# Goal of the exercise
Pick up the essay below on Cha's use of photography and visual art, and continue it from its final sentence.

# Source document
While photography enables history to be recorded, Cha also questions the authenticity of the story captured by photographs. She describes that captured images “extracts from the soul precisely by reproducing, multiplying itself.”5 In other words, photography could engage in downgrading historical memory. As the media theorist Walter Benjamin suggested, the reproductive ability of photographs could weaken the specificity of events.6 The reproductive capability of photographs enables a wider distribution of historical memory. However, this multiplication of historical memory simultaneously cheapens the “weight” of specific events. The aesthetic qualities of photographs are another factor that might downgrade historical memories by diminishing the messages that are intended to communicate. The famous photographer Sabastiao Salgado said, “beautifying human tragedy results in pictures that ultimately reinforce our passivity towards the experience they reveal.”7 The sheer aesthetics of a photograph can weaken the message. Thus, photographic historical documentation has inevitable limitations and risks. 

In addition to exploration of the relationship between memory and photography, Cha also explores the use of visual art as a tool for an artistic expression beyond the boundary of literature. In the “Urania Astronomy” chapter, Cha juxtaposes a poem about silence and an illustrated diagram of the human air passages. This illustration is an enhancer of the emotional depth conveyed by the poem. The poem expresses the suppression of sound in a visceral tone. It reads: “the sounds that move at a time stops. Starts again. Exceptions stops and starts again all but exceptions. Stop. Start. Starts.”8 By repeating the words “stop” and “start” and punctuating them with periods to create staccato-like pauses, Cha quite literally makes the poem “stutter.”9 Cha continues: “Contractions. Noise. Semblance of noise. Broken speech. One to one. At a time.”10 Again, with the staccato pauses, the poem reproduces suppressed “broken speech.” Cha also turns this stuttering physical as she describes the movement of larynx muscles such as “contraction,” “swallows,” and “inhales.”11 The level of physicality of silence is further intensified by the diagram next to it. By showing a detailed diagram of a universal human body structure, Cha allows the reader to imagine themselves in suppressed speech. The diagram of closed vocal folds also evokes a sense of suffocation and choking. The poem combined with the diagram even allows the reader to feel the frustration of being silenced. With this expression beyond the boundary between visual and verbal languages, Cha links the oppressed Korean people and the reader at a muscular level, connecting them extremely close together.

# Information given

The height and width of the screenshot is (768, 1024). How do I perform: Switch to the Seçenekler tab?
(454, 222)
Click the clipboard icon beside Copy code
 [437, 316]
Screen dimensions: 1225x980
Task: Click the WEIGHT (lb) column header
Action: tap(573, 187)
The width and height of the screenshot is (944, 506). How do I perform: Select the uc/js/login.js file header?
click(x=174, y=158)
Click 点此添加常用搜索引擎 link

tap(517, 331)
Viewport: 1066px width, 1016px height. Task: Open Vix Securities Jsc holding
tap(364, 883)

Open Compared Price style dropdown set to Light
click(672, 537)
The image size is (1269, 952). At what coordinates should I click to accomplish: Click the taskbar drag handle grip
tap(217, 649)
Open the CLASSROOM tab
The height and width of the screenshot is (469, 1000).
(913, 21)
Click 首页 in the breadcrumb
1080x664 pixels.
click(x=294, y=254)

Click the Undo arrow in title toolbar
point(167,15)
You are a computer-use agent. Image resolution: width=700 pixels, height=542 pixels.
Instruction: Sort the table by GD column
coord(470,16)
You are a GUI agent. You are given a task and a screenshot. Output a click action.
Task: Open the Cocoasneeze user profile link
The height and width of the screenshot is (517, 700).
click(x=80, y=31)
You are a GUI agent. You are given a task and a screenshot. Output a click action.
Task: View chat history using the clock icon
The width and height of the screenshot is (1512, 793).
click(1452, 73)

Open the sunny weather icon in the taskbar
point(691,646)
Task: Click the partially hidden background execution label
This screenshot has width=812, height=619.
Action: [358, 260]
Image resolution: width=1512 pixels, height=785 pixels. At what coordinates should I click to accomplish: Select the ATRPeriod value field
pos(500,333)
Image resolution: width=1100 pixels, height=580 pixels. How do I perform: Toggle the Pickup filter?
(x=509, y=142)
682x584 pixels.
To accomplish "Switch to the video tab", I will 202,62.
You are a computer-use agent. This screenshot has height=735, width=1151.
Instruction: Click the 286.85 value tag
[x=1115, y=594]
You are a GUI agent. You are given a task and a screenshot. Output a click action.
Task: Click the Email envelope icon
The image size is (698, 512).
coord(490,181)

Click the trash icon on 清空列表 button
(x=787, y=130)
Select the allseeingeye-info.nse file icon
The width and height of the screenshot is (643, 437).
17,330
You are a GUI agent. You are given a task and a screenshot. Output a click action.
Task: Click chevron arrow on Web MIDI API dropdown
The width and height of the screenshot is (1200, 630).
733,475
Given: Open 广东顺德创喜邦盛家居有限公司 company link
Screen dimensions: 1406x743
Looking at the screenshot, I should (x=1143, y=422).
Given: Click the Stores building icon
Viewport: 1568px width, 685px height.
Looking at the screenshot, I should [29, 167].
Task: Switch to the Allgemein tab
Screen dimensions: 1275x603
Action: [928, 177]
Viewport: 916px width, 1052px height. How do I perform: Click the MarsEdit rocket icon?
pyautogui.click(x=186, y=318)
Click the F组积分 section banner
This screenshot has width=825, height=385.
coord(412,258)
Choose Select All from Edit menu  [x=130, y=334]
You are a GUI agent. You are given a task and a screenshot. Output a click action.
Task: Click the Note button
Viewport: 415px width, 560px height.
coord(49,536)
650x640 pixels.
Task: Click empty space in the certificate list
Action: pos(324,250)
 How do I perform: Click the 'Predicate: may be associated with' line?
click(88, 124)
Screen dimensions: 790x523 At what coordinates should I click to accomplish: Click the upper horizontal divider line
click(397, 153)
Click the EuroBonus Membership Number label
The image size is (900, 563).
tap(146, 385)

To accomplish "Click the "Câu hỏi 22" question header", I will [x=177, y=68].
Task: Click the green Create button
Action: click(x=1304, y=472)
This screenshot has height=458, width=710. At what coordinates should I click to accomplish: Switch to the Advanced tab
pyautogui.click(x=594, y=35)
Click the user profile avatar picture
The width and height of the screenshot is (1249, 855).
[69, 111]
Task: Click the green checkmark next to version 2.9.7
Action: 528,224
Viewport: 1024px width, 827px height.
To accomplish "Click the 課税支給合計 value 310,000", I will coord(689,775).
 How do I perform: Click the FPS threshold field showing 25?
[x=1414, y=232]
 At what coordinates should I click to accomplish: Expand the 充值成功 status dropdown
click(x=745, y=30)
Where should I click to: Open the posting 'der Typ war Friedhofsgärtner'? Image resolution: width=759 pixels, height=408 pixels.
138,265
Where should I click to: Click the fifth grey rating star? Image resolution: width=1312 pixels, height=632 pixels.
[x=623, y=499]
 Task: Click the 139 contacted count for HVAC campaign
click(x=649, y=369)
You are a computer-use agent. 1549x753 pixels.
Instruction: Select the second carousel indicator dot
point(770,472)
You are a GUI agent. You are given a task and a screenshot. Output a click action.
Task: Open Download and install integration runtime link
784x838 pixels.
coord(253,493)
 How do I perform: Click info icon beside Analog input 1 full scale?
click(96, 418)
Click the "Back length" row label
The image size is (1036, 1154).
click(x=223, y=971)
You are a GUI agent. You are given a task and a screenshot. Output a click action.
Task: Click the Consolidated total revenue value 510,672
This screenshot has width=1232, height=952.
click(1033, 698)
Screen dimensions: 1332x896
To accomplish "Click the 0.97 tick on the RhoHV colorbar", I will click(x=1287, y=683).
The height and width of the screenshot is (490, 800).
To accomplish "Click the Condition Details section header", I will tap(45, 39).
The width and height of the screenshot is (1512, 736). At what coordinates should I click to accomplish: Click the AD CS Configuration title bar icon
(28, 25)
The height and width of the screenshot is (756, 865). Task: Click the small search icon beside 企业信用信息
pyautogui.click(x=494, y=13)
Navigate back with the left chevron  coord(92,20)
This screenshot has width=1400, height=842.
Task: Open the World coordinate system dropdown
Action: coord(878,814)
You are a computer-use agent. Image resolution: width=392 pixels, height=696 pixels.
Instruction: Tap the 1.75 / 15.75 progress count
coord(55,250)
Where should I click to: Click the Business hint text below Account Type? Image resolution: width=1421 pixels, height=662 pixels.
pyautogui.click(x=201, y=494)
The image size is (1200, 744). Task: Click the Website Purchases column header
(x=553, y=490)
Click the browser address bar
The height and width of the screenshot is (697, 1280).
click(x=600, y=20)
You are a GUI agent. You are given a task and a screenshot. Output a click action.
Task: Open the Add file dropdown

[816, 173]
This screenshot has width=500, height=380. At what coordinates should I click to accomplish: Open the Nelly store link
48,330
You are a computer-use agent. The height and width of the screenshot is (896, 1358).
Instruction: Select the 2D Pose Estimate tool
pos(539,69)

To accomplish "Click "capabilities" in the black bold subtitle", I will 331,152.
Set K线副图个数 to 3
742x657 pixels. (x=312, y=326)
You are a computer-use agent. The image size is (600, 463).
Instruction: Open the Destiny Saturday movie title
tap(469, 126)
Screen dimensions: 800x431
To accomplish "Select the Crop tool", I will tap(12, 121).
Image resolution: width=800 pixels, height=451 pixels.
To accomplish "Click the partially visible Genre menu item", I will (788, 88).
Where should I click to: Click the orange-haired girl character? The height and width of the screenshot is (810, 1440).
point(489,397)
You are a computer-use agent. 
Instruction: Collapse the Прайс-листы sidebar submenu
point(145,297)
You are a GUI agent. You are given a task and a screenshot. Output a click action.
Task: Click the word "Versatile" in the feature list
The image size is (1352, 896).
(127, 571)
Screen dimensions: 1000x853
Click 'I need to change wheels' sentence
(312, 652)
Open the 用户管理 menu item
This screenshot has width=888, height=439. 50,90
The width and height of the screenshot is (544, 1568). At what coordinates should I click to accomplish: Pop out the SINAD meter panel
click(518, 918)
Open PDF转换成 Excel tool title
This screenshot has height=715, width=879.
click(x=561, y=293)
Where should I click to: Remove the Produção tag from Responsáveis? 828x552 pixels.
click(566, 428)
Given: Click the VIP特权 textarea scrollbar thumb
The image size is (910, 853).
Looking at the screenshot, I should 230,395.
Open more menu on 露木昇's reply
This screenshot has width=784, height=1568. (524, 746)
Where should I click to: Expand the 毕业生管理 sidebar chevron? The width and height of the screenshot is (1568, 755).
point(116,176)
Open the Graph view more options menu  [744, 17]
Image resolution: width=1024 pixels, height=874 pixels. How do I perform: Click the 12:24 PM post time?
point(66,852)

# Result of this exercise
Cha also plays with page layout. In the “Erato Love Poetry” chapter, on each facing page, Cha places some paragraphs on the left page and some on the right, leaving blocks of white negative spaces on each page. Combined with the story of the woman yearning for her unfaithful husband, these negative spaces articulate Cha’s desire for her lost home. In her prose, Cha again uses staccato pauses, but in this case, to express the emptiness of loving things that are nonexistent. She writes: “She forgets. She tries to forget. For the moment. For the duration of these moments.”12 There is a Japanese term that accurately describes these pauses between sentences. The word ma () stands for a sense of pause, time, emptiness, and space between things such as actions and sounds. Cha creates both sonic and visual ma in her prose through frequent punctuations. The visual ma is further magnified by the ma made by the negative spaces on the pages, intensifying the portrayed emptiness and desire. By embedding many literary and visual ma, the conveyed emptiness and desire are boosted into another level. Similarly to the diagram in the “Urania Astronomy” chapter, Cha’s expression beyond the boundary between visual and verbal languages ultimately enables a deeper engagement with her memory of exile for the reader and thereby brings the reader into a greater proximity with history.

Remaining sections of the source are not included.